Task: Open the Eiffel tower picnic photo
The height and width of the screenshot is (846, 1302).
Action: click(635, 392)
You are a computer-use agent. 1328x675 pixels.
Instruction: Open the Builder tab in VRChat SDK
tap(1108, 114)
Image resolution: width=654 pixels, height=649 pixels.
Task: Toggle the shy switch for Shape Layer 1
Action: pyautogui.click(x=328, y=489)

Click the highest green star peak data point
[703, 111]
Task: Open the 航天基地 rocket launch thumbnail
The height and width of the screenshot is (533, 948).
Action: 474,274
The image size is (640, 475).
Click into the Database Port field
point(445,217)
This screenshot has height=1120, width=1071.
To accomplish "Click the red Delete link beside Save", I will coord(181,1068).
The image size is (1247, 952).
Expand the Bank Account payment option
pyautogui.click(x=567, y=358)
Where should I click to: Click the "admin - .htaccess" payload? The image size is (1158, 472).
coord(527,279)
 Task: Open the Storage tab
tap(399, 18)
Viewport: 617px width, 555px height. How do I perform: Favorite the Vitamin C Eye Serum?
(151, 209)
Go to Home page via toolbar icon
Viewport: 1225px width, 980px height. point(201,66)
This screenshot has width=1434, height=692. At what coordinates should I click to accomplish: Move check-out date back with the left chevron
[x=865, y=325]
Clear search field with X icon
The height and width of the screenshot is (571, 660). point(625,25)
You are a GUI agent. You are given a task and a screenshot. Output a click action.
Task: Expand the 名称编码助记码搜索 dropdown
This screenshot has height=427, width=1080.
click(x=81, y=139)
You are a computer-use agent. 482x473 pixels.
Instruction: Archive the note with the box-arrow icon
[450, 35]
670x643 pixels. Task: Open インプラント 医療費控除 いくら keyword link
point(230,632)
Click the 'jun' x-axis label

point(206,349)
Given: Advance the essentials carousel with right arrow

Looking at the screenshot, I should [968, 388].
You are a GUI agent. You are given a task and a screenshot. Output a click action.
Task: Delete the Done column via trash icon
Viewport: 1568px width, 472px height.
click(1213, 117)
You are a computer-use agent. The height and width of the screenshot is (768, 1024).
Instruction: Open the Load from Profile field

▬▬▬▬▬▬

» **Task directions**
Print the records above exactly. Omit nothing.

» **Result below**
Task: Open the Eiffel tower picnic photo
The height and width of the screenshot is (846, 1302).
Action: click(635, 392)
You are a computer-use agent. 1328x675 pixels.
Instruction: Open the Builder tab in VRChat SDK
tap(1108, 114)
Image resolution: width=654 pixels, height=649 pixels.
Task: Toggle the shy switch for Shape Layer 1
Action: pyautogui.click(x=328, y=489)

Click the highest green star peak data point
[703, 111]
Task: Open the 航天基地 rocket launch thumbnail
The height and width of the screenshot is (533, 948).
Action: 474,274
The image size is (640, 475).
Click into the Database Port field
point(445,217)
This screenshot has height=1120, width=1071.
To accomplish "Click the red Delete link beside Save", I will coord(181,1068).
The image size is (1247, 952).
Expand the Bank Account payment option
pyautogui.click(x=567, y=358)
Where should I click to: Click the "admin - .htaccess" payload? The image size is (1158, 472).
coord(527,279)
 Task: Open the Storage tab
tap(399, 18)
Viewport: 617px width, 555px height. How do I perform: Favorite the Vitamin C Eye Serum?
(151, 209)
Go to Home page via toolbar icon
Viewport: 1225px width, 980px height. point(201,66)
This screenshot has width=1434, height=692. At what coordinates should I click to accomplish: Move check-out date back with the left chevron
[x=865, y=325]
Clear search field with X icon
The height and width of the screenshot is (571, 660). point(625,25)
You are a GUI agent. You are given a task and a screenshot. Output a click action.
Task: Expand the 名称编码助记码搜索 dropdown
This screenshot has height=427, width=1080.
click(x=81, y=139)
You are a computer-use agent. 482x473 pixels.
Instruction: Archive the note with the box-arrow icon
[450, 35]
670x643 pixels. Task: Open インプラント 医療費控除 いくら keyword link
point(230,632)
Click the 'jun' x-axis label

point(206,349)
Given: Advance the essentials carousel with right arrow

Looking at the screenshot, I should [968, 388].
You are a GUI agent. You are given a task and a screenshot. Output a click action.
Task: Delete the Done column via trash icon
Viewport: 1568px width, 472px height.
click(1213, 117)
You are a computer-use agent. The height and width of the screenshot is (768, 1024).
Instruction: Open the Load from Profile field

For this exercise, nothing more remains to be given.